_Task to carry out_.
From the entries provided below, copy each line that contains the word "computer".

*** Records for this exercise ***

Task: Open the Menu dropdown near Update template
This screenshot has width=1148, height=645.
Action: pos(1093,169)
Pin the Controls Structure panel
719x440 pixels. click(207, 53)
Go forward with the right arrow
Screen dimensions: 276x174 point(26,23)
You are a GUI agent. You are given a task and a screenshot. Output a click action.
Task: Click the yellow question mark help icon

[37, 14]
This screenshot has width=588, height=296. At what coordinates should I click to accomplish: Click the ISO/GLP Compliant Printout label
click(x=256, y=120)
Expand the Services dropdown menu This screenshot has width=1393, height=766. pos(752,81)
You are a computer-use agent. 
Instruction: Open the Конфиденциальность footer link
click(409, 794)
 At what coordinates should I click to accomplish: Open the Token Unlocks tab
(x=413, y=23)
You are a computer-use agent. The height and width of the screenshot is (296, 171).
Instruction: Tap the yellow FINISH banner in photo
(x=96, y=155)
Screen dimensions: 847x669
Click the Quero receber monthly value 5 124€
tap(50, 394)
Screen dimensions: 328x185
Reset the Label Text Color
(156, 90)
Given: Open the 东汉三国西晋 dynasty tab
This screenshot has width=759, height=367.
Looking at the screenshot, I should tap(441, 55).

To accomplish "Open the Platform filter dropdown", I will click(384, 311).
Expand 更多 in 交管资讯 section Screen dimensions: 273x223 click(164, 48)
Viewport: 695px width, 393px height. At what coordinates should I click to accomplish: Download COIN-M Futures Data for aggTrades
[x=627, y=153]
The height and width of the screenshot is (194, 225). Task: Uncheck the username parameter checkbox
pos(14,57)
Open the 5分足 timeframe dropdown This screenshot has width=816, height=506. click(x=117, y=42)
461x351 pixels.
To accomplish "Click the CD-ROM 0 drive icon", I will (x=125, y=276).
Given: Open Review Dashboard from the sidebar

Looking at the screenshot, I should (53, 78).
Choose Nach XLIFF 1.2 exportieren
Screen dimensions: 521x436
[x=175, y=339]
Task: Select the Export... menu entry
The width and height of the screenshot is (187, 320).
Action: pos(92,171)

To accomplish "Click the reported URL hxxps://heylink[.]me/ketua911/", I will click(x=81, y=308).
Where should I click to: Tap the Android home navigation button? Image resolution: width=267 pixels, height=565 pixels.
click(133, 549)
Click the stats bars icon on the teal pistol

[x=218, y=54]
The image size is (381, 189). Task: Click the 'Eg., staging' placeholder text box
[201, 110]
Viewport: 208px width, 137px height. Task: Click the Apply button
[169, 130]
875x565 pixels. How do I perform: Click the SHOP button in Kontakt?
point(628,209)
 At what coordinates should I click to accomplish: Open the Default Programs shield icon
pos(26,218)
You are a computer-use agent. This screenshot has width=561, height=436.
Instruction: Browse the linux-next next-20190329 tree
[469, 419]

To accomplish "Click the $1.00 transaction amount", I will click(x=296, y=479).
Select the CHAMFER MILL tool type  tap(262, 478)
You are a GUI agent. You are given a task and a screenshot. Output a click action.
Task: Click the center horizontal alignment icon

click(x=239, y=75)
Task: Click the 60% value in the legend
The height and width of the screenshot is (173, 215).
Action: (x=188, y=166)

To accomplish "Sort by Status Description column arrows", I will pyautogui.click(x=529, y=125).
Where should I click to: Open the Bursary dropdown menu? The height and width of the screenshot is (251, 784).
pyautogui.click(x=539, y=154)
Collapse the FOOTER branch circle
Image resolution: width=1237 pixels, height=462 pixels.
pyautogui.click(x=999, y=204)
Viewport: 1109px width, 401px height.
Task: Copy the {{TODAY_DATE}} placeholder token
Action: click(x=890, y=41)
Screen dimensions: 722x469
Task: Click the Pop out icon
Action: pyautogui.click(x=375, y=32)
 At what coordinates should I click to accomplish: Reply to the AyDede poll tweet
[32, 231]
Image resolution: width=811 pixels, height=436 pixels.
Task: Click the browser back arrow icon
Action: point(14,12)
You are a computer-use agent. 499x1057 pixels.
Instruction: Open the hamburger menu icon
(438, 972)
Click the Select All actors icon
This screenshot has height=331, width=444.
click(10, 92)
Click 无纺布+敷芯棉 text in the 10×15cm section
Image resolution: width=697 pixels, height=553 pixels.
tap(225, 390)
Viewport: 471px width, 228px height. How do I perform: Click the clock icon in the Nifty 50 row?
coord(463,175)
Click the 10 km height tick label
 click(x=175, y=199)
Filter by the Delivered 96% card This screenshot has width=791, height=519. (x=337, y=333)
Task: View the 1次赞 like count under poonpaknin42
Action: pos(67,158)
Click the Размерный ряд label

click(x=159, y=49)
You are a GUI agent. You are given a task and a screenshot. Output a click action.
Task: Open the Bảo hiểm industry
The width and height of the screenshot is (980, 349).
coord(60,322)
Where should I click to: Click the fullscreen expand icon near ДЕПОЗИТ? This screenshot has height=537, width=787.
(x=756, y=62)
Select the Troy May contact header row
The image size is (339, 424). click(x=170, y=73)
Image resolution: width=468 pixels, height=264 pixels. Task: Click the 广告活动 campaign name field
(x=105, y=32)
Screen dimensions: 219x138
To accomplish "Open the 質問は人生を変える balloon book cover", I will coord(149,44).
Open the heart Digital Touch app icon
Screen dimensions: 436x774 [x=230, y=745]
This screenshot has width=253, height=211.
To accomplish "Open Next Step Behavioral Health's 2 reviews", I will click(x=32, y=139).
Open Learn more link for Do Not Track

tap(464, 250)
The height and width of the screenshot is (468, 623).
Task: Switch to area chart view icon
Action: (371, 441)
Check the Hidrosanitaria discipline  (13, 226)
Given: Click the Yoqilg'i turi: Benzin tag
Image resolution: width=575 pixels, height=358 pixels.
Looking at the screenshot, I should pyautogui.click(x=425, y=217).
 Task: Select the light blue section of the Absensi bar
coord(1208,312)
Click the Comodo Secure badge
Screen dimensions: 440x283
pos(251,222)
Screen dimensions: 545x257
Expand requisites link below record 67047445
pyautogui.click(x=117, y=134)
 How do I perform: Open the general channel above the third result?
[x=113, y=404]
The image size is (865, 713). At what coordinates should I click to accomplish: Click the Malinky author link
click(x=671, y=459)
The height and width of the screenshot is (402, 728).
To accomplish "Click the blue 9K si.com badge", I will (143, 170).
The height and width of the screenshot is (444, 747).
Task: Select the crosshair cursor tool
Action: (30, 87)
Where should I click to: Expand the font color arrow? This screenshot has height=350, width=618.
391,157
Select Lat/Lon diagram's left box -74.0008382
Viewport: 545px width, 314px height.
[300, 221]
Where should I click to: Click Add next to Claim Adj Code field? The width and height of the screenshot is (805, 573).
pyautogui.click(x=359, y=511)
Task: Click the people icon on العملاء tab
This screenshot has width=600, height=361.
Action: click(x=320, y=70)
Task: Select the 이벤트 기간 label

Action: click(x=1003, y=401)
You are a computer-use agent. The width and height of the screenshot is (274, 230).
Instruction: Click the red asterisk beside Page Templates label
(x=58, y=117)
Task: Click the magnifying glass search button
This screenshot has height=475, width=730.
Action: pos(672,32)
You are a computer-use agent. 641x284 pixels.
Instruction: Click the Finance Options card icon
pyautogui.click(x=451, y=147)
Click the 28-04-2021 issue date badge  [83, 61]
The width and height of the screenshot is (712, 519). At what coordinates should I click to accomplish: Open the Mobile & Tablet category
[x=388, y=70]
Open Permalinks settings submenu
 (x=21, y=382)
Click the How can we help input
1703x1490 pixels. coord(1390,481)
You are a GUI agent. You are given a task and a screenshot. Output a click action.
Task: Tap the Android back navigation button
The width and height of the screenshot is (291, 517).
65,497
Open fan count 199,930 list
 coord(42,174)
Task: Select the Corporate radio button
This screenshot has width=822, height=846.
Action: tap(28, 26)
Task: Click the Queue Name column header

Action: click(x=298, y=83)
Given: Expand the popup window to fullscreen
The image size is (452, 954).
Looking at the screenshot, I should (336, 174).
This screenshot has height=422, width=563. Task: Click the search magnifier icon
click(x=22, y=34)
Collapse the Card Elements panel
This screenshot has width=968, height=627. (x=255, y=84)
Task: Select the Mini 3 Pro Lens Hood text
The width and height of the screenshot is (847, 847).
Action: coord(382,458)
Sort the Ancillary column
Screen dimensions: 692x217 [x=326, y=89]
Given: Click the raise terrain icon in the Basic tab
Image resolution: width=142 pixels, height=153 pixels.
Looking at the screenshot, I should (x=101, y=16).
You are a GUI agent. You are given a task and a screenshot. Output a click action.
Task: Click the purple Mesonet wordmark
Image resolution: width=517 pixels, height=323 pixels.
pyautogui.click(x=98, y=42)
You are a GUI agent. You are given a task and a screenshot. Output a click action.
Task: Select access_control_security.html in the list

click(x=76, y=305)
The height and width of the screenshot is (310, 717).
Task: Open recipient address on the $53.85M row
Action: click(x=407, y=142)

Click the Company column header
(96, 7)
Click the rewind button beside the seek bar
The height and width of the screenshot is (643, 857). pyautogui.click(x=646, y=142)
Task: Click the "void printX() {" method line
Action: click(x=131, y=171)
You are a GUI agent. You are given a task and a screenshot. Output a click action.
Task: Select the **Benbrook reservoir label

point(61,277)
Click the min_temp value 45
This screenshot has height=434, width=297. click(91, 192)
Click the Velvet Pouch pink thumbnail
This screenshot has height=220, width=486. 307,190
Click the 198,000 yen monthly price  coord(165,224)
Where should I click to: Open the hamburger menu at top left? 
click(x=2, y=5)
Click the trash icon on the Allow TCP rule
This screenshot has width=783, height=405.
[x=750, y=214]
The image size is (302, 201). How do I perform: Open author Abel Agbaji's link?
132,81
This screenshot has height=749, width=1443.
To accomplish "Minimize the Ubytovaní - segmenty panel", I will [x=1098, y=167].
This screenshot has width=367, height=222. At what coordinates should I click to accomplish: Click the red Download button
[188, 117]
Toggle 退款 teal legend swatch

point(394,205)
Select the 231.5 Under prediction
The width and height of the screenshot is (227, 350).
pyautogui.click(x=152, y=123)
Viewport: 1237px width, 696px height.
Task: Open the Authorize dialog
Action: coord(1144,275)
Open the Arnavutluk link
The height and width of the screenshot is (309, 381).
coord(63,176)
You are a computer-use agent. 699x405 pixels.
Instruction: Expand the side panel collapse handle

***

_Expected answer_.
You are a computer-use agent. 
You are a computer-use agent. The height and width of the screenshot is (296, 171).
You are a computer-use agent. This screenshot has width=561, height=436.
You are a computer-use agent. 499x1057 pixels.
You are a computer-use agent. The width and height of the screenshot is (274, 230).
You are a computer-use agent. 641x284 pixels.
You are a computer-use agent. 699x405 pixels.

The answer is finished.